**About this exercise**:
Look through the listing below and write out exactly the lines from the line with "Click the export logs download icon" to the line with "Expand the ÁtlagKülsőHömérséklet trigger row", both included, and no others.

******************************

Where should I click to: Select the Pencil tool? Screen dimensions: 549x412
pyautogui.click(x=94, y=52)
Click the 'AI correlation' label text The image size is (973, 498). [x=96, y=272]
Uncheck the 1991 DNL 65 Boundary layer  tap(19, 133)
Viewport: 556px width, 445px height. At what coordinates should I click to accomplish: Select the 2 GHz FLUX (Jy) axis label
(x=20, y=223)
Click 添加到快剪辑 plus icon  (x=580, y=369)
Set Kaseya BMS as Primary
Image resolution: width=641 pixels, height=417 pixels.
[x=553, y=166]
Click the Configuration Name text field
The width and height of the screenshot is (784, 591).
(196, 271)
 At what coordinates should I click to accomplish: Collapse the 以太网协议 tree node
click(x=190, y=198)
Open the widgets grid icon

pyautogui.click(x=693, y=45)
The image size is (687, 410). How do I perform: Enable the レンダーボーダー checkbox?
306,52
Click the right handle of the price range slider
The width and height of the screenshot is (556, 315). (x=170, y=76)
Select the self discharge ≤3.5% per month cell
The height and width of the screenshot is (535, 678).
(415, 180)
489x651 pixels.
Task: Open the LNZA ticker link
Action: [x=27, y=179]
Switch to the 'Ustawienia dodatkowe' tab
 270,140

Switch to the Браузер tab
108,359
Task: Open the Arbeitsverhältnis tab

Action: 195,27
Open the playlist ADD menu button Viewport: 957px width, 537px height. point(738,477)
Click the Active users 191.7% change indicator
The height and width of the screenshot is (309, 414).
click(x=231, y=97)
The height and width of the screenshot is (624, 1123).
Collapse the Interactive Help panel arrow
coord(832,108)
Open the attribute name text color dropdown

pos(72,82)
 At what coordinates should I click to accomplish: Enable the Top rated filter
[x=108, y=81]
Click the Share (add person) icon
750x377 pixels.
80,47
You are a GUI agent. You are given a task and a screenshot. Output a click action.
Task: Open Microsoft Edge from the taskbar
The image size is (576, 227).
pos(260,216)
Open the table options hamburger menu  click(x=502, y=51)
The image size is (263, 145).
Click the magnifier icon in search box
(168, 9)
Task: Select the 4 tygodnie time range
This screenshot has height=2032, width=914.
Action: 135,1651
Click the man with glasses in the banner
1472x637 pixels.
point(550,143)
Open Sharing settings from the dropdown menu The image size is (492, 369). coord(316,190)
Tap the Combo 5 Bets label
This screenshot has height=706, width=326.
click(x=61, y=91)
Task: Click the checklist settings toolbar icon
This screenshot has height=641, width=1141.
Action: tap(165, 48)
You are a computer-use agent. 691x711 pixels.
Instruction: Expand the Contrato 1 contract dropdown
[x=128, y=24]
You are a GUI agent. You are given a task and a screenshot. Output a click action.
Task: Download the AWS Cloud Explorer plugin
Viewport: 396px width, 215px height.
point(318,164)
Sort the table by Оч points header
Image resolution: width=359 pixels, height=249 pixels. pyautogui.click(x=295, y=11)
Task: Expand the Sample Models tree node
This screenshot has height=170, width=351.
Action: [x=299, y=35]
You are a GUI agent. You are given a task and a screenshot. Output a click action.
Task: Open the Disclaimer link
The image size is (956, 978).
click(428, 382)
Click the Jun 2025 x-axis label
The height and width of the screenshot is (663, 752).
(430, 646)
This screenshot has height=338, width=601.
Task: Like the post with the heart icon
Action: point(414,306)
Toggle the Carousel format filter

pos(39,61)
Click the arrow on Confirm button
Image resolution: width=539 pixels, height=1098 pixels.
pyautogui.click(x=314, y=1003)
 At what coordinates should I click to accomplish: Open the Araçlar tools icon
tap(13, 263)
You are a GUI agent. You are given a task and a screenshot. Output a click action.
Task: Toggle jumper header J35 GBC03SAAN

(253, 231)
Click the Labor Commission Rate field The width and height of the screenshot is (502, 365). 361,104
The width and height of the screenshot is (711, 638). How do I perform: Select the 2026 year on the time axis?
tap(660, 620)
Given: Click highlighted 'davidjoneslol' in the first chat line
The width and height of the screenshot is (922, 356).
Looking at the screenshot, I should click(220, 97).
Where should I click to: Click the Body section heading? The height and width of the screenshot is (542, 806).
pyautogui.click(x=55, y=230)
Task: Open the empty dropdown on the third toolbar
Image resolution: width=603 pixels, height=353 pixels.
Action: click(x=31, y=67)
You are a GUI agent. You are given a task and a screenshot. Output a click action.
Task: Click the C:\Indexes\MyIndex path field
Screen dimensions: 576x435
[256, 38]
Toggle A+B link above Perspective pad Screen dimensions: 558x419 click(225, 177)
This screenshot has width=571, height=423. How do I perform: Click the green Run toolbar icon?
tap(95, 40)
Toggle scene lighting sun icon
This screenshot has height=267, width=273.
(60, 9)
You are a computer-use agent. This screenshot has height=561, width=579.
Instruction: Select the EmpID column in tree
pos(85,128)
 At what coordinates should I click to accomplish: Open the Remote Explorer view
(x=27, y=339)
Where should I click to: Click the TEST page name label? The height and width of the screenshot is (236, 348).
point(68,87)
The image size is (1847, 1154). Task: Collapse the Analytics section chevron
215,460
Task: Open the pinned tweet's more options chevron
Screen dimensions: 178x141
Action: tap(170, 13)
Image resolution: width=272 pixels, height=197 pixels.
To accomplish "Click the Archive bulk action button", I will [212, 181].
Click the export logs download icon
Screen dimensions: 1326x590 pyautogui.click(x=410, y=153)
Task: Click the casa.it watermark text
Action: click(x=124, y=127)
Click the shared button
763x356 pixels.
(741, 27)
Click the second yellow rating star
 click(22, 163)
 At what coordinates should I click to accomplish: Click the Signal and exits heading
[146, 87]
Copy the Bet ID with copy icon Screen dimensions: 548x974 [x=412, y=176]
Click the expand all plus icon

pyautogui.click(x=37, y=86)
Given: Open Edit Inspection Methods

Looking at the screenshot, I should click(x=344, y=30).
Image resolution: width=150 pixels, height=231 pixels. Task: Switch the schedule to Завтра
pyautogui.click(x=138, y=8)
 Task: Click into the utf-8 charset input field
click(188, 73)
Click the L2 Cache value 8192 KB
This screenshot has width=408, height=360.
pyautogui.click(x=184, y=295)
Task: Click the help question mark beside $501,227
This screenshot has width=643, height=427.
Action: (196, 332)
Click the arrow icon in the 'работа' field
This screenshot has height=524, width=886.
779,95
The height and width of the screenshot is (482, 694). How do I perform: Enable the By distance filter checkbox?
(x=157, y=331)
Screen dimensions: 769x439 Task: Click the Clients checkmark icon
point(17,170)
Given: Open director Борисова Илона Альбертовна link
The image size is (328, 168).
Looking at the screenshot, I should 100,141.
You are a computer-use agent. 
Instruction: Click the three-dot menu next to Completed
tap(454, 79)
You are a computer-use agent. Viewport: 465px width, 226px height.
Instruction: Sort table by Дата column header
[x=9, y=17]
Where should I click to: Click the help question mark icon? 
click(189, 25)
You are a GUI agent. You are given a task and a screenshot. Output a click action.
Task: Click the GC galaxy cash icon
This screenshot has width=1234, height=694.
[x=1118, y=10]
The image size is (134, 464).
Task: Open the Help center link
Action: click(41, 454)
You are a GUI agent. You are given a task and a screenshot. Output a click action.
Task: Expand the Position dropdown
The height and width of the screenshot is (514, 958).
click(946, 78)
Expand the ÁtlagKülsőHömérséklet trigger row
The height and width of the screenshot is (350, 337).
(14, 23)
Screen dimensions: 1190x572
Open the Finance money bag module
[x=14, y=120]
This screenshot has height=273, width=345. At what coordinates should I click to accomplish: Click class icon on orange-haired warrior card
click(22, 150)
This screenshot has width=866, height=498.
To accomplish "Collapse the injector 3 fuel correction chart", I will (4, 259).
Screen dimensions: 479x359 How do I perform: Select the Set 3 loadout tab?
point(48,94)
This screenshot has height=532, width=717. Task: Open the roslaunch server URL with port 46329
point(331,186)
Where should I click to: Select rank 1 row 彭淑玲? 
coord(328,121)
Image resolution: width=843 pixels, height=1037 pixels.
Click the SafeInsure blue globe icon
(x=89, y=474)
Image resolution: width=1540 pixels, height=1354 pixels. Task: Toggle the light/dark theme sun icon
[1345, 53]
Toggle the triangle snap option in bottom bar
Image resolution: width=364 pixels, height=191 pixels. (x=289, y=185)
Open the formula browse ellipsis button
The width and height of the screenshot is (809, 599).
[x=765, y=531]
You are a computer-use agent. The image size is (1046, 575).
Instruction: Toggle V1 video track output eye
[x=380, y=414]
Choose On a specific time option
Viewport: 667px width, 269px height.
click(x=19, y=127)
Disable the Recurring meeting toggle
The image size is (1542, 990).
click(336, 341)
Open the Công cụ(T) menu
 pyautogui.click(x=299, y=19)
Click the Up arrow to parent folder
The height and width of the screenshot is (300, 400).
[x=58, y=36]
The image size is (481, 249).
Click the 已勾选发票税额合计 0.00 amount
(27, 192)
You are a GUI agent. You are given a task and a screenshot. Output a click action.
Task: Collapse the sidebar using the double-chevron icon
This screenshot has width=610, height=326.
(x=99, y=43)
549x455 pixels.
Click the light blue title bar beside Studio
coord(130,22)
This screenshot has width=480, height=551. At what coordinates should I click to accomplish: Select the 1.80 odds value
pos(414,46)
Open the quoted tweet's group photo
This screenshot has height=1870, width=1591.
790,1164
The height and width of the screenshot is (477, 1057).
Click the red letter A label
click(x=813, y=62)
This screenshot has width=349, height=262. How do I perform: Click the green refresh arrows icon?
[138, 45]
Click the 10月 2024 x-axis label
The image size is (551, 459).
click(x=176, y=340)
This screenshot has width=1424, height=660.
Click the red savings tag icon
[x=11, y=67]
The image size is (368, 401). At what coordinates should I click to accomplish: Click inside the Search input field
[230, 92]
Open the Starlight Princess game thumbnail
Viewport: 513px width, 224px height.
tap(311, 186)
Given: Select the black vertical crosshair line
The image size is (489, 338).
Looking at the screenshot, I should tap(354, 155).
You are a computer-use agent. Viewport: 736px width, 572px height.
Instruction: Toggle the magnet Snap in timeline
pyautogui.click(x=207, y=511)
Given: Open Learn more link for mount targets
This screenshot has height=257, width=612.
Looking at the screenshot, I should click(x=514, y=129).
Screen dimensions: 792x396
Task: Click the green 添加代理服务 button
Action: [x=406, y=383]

******************************

**Output**:
Click the export logs download icon
Screen dimensions: 1326x590 pyautogui.click(x=410, y=153)
Task: Click the casa.it watermark text
Action: click(x=124, y=127)
Click the shared button
763x356 pixels.
(741, 27)
Click the second yellow rating star
 click(22, 163)
 At what coordinates should I click to accomplish: Click the Signal and exits heading
[146, 87]
Copy the Bet ID with copy icon Screen dimensions: 548x974 [x=412, y=176]
Click the expand all plus icon

pyautogui.click(x=37, y=86)
Given: Open Edit Inspection Methods

Looking at the screenshot, I should click(x=344, y=30).
Image resolution: width=150 pixels, height=231 pixels. Task: Switch the schedule to Завтра
pyautogui.click(x=138, y=8)
 Task: Click into the utf-8 charset input field
click(188, 73)
Click the L2 Cache value 8192 KB
This screenshot has width=408, height=360.
pyautogui.click(x=184, y=295)
Task: Click the help question mark beside $501,227
This screenshot has width=643, height=427.
Action: (196, 332)
Click the arrow icon in the 'работа' field
This screenshot has height=524, width=886.
779,95
The height and width of the screenshot is (482, 694). How do I perform: Enable the By distance filter checkbox?
(x=157, y=331)
Screen dimensions: 769x439 Task: Click the Clients checkmark icon
point(17,170)
Given: Open director Борисова Илона Альбертовна link
The image size is (328, 168).
Looking at the screenshot, I should 100,141.
You are a computer-use agent. 
Instruction: Click the three-dot menu next to Completed
tap(454, 79)
You are a computer-use agent. Viewport: 465px width, 226px height.
Instruction: Sort table by Дата column header
[x=9, y=17]
Where should I click to: Click the help question mark icon? 
click(189, 25)
You are a GUI agent. You are given a task and a screenshot. Output a click action.
Task: Click the GC galaxy cash icon
This screenshot has width=1234, height=694.
[x=1118, y=10]
The image size is (134, 464).
Task: Open the Help center link
Action: click(41, 454)
You are a GUI agent. You are given a task and a screenshot. Output a click action.
Task: Expand the Position dropdown
The height and width of the screenshot is (514, 958).
click(946, 78)
Expand the ÁtlagKülsőHömérséklet trigger row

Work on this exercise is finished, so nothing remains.